Speaking of opinions I was being a wall-flower the other day and listening to a conversation that I don't think I was really a part of but hey, better than standing by myself while another group of people all enjoy each other's company right? The upside is that it gave me the opportunity to really analyse how these people were acting and wonder why.
The situation was that one person was telling the others about a holiday they had taken recently, specifically about a building they had been very impressed by. Another participant of this conversation happened to have been to the same building within the last year but they had found it quite underwhelming. At first it seemed to be just a casual exchange:
"I went to this great building. All the stonework and painting was so intricate, I'd never seen anything like it.
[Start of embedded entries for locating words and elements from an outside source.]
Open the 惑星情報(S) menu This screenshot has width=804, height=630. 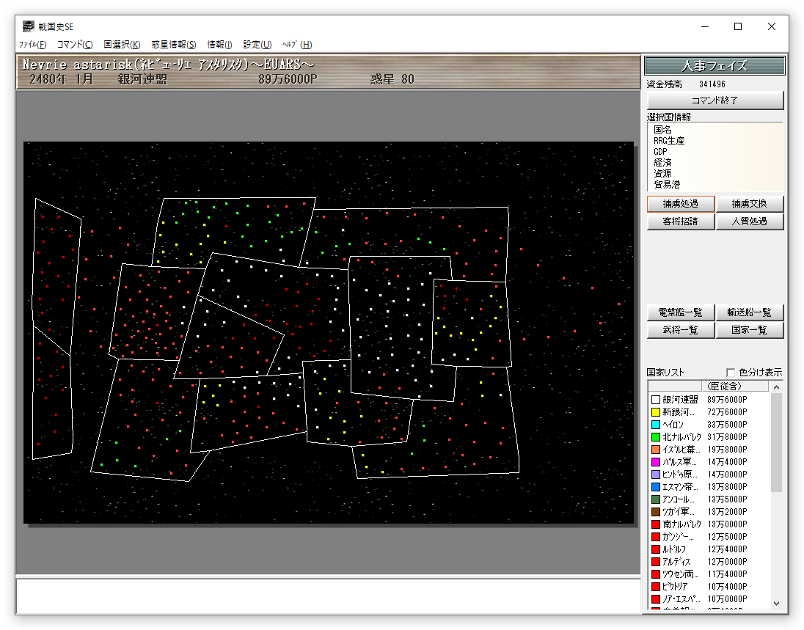pos(174,45)
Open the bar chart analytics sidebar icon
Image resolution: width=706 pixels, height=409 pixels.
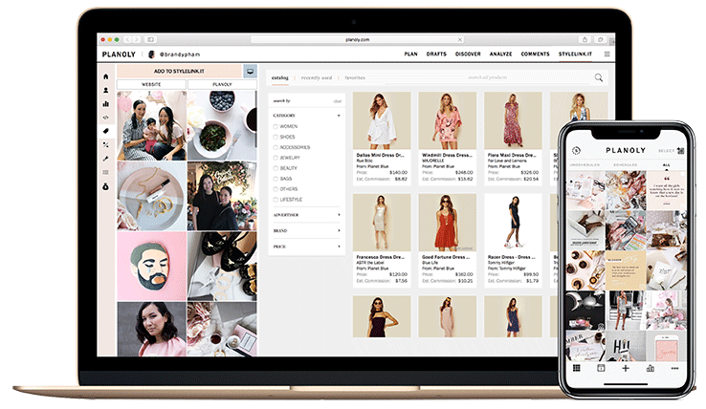pos(106,103)
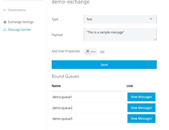Click the Exchange Settings gear icon
The height and width of the screenshot is (130, 169).
(x=5, y=22)
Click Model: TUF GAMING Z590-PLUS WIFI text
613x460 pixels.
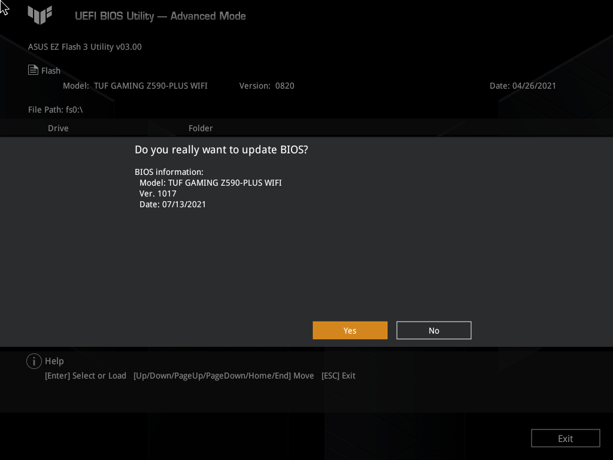click(135, 85)

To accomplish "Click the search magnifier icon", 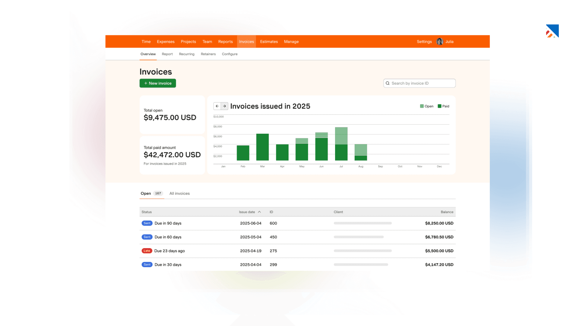I will 388,83.
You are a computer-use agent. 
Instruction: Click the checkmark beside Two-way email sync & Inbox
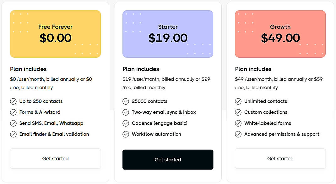pyautogui.click(x=126, y=112)
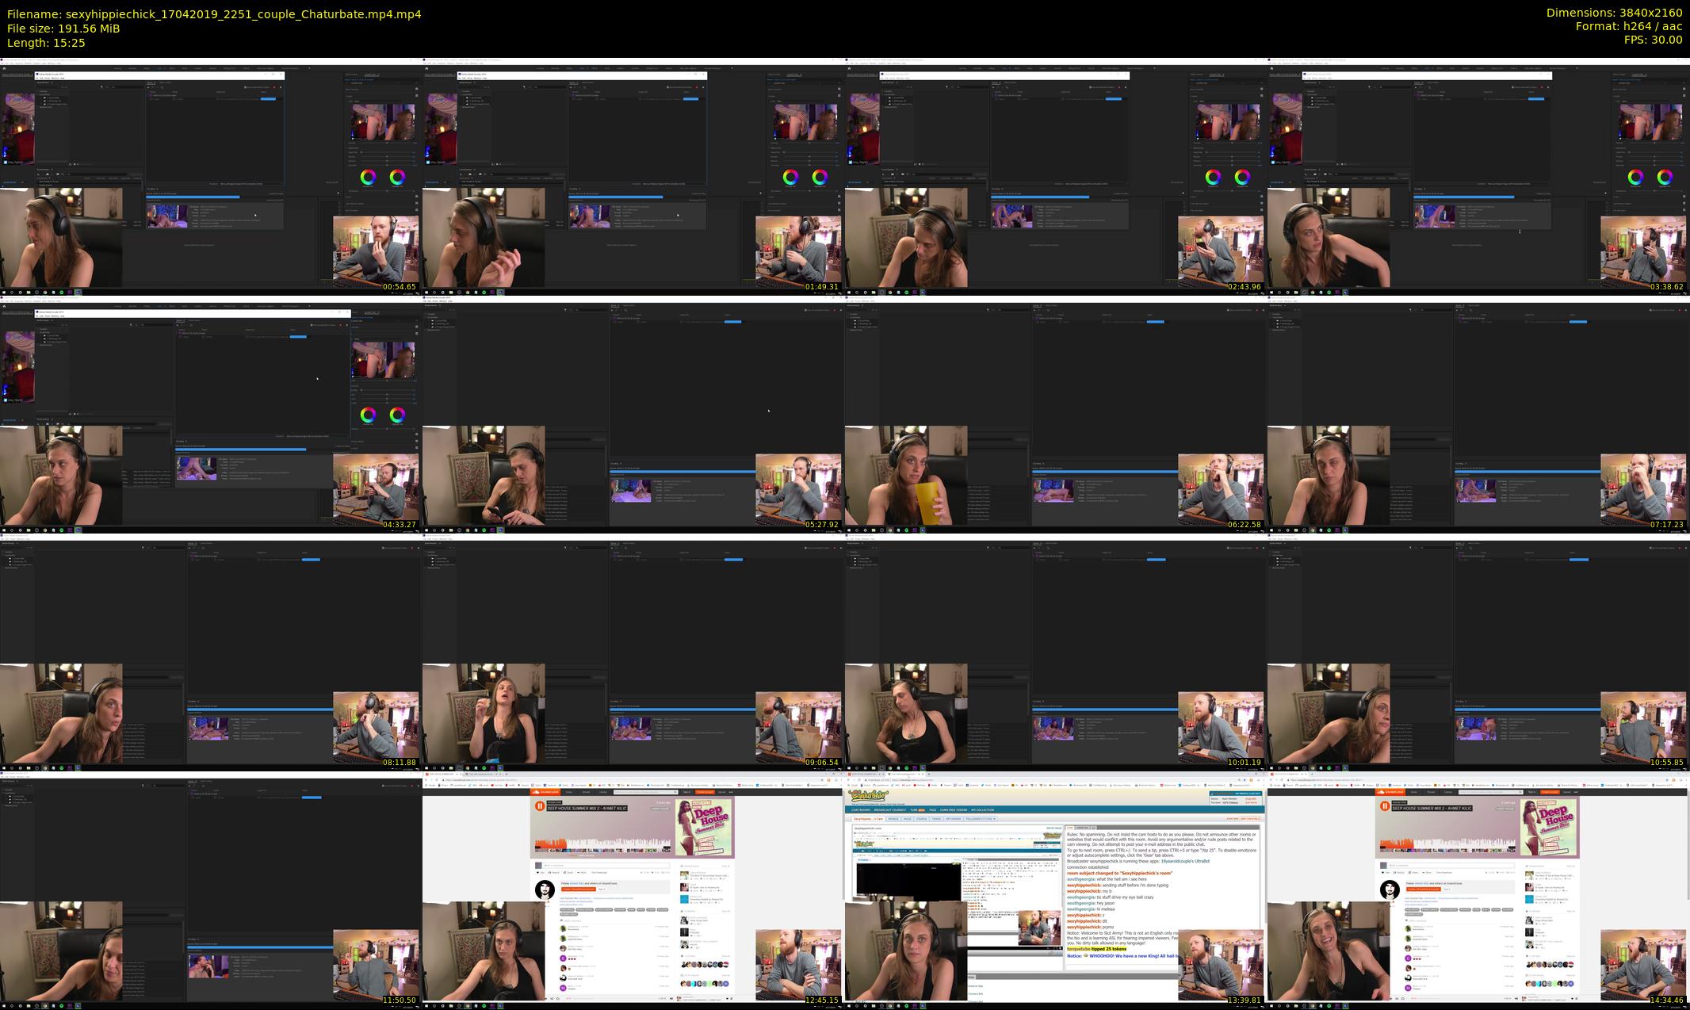The height and width of the screenshot is (1010, 1690).
Task: Click the orange pause button in the 14:34.46 frame
Action: tap(1385, 806)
It was incredible!"
"Oh really? I found it kind of dull. I mean it wasn't that great".
Now this doesn't seem a likely catalyst for conflict but surprisingly it was. A building they both saw at different times and, in all likelihood, neither will ever see again.
However things snowballed from there. They both appeared to take affront to the other's comments and started trying to explain why theirs was the valid opinion and why the other's was invalid, wrong or just dumb. I'm sure we are all well aware though that changing a person's opinion like this is about as easy as pole vaulting the moon with a toothpick. Both of them ended up frustrated and emotional and even angry with each other.
So I had to ask myself why? Why do we invest ourselves so heavily in caring about other people's opinions? They are just opinions. They aren't facts, they don't mean that we are wrong or that our opinions are worth less (although if we are being honest with our selves the value of an opinion is about the same as that toothpick you tried to jump over the moon with. What were you thinking?).
I started to think perhaps it's a bit of a mirror effect. People these days seem to have an extremely over-inflated idea of what their opinions are worth. Imagining every random thought that pops into their head as some kind of a pearl of wisdom (by the way I am aware of the irony of saying this in my blog where I post all the random crap I come up with when I have too much time on my hands). Maybe if we all took a couple steps back down toward Earth and realised our opinions are not worth anything until you take them further and turn them into a real statement with supporting evidence and clearly stated objectives and conditions we would realise that other's opinions are also not really worth anything. This doesn't mean don't express your opinion or don't listen when other people express theirs, just realise that it doesn't have to have any real bearing on you or anything else in the world.